> INSTRUCTIONS TO FOLLOW
Reproduce, unaltered, the line with "Web. ▾ (121, 7)" along with every line that follows it in the records, up to the last.
========================================================================
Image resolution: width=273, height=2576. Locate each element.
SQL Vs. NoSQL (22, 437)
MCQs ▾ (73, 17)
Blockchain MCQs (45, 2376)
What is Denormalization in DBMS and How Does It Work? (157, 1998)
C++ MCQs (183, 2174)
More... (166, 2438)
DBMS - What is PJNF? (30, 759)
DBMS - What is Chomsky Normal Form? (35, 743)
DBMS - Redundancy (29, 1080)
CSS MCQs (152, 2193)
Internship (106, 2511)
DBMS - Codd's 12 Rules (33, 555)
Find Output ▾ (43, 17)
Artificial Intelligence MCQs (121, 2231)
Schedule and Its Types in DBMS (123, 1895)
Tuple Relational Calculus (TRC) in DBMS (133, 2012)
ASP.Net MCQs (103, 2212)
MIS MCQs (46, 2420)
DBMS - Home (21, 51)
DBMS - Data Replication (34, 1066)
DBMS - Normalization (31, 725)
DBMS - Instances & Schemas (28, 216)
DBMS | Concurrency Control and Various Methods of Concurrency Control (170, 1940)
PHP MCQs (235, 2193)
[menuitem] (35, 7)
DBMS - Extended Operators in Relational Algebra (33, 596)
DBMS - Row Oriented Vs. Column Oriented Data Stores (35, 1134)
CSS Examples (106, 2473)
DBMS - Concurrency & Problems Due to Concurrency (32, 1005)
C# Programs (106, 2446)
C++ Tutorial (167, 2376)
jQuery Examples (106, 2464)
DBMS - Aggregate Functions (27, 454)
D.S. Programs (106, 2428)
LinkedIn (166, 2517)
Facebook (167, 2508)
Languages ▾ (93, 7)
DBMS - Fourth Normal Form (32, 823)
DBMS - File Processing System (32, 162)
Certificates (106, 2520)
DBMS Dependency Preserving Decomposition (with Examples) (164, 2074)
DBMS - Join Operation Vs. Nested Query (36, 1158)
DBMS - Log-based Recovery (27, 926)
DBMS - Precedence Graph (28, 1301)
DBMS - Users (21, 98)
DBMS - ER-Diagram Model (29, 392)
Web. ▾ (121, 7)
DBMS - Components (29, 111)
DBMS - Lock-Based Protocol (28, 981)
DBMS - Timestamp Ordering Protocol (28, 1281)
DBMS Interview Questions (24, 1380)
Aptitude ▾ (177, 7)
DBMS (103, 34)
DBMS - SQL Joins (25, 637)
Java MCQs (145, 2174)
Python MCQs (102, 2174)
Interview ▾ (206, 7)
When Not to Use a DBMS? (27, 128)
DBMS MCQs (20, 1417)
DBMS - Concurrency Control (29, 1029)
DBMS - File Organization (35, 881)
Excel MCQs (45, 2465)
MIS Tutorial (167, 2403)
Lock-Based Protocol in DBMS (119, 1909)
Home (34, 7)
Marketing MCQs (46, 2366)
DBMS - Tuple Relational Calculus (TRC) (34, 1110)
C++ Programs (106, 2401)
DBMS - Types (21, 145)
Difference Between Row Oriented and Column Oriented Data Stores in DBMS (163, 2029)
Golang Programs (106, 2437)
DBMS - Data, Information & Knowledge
========================================================================
> EXERCISE OUTPUT
Web. ▾ (121, 7)
DBMS - Components (29, 111)
DBMS - Lock-Based Protocol (28, 981)
DBMS - Timestamp Ordering Protocol (28, 1281)
DBMS Interview Questions (24, 1380)
Aptitude ▾ (177, 7)
DBMS (103, 34)
DBMS - SQL Joins (25, 637)
Java MCQs (145, 2174)
Python MCQs (102, 2174)
Interview ▾ (206, 7)
When Not to Use a DBMS? (27, 128)
DBMS MCQs (20, 1417)
DBMS - Concurrency Control (29, 1029)
DBMS - File Organization (35, 881)
Excel MCQs (45, 2465)
MIS Tutorial (167, 2403)
Lock-Based Protocol in DBMS (119, 1909)
Home (34, 7)
Marketing MCQs (46, 2366)
DBMS - Tuple Relational Calculus (TRC) (34, 1110)
C++ Programs (106, 2401)
DBMS - Types (21, 145)
Difference Between Row Oriented and Column Oriented Data Stores in DBMS (163, 2029)
Golang Programs (106, 2437)
DBMS - Data, Information & Knowledge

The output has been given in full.